Use and function of a viral translation enhancer

Semliki Forest virus (SFV) is a well-studied positive strand RNA virus. Recombinant virus can express high levels of foreign proteins and vectors based on SFV have proven o be useful as vaccines and for gene delivery both in vivo and in vitro. These self-replicating vectors (replicons) can transcribe a subgenomic mRNA which can code for any protein of interest, in the position of the virus structural proteins. In this project you will investigate an RNA translation enhancer sequence from SFV. The function of the enhancer is to increase expression of the virus structural genes and bypass the general shutdown of protein production. The sequence is used to increase protein expression from the viral vector, but the mechanism by which this occurs is unknown.

Background:
The first two thirds of the SFV genome (~ 12 kb) encodes the non-structural proteins (nsPs) required for the replication of the genome, and the last third codes for the structural
proteins; capsid and spikes. The virus genome functions directly as an mRNA for the nsPs when it enters the cell. The nsPs will then make a negative strand RNA using the genomic RNA as a template. This negative template is then used to make both new positive full-length RNA and large amounts of subgenomic RNA coding for a polypeptide containing the capsid and the spikes. SFV replication within the cells shuts down the host cell protein synthesis, but the synthesis of the viral structural proteins remain high in part due to an enhancer sequence located in the first part of the capsid
RNA. This enhancer sequence is commonly used to increase expression of
foreign proteins from the SFV vector. The aim of this project it to
investigate the function and requirement of this enhancer. The present model is that factors required for initiation of protein synthesis are depleted in infected cells but that the viral subgenomic RNA in some way is able to recruit the few remaining factors for its own translation.
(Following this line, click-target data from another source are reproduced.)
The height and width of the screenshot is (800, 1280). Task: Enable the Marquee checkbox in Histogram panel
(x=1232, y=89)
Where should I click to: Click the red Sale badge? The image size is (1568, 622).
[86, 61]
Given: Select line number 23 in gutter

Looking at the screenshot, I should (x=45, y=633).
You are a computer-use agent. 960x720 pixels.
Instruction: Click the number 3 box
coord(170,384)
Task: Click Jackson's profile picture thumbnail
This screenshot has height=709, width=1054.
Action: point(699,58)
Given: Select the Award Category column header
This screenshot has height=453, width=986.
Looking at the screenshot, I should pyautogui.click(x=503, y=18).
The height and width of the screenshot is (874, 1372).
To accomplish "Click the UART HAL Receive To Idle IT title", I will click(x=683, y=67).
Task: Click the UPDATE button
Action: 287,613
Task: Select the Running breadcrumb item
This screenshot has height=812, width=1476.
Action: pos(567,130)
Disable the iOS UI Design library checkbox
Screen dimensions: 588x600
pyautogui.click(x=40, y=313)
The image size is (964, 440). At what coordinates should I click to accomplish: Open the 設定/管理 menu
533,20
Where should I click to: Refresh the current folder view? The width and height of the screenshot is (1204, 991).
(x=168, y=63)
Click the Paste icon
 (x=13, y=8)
We pose two separate questions:
1. What is the mechanism behind the enhancers function
in infected cells?
2. Can this enhancer be used to increase expression from
an unrelated promoter during infection?

Some of the methods you will use are FACS, in vitro translation and transfection of mammalian cells. You will also do some basic cloning, site directed mutagenesis and packaging of virus vectors into virus particles. There will be a possibility for you to participate in the planning and the design of the project.

SJOBERG EM, SUOMALAINEN M, GAROFF H. A significantly improved Semliki Forest virus expression system based on translation enhancer segments from the viral capsid gene. Biotechnology (N Y). 1994 Nov;12(11):1127-31.
SJOBERG EM, GAROFF H. The translation-enhancing region of the Semliki Forest virus subgenome is only functional in the virus-infected cell. J Gen Virol. 1996
Jun;77 ( Pt 6):1323-7.

FROLOV I, SCHLESINGER S. Translation of Sindbis
virus mRNA: analysis of sequences downstream of the initiating AUG codon that enhance translation. J Virol. 1996 Feb;70(2):1182-90.

In the Vaccine
group at SMI/MTC we develop recombinant SFV vectors to be used in
vaccination against for example Hepatitis C and HIV. We take part in two different programs for HIV vaccine development and we are in a very expansive phase. This is an examensarbete that suits a student with the ambition to continue doing a PhD in virology, biotechnology or vaccinology.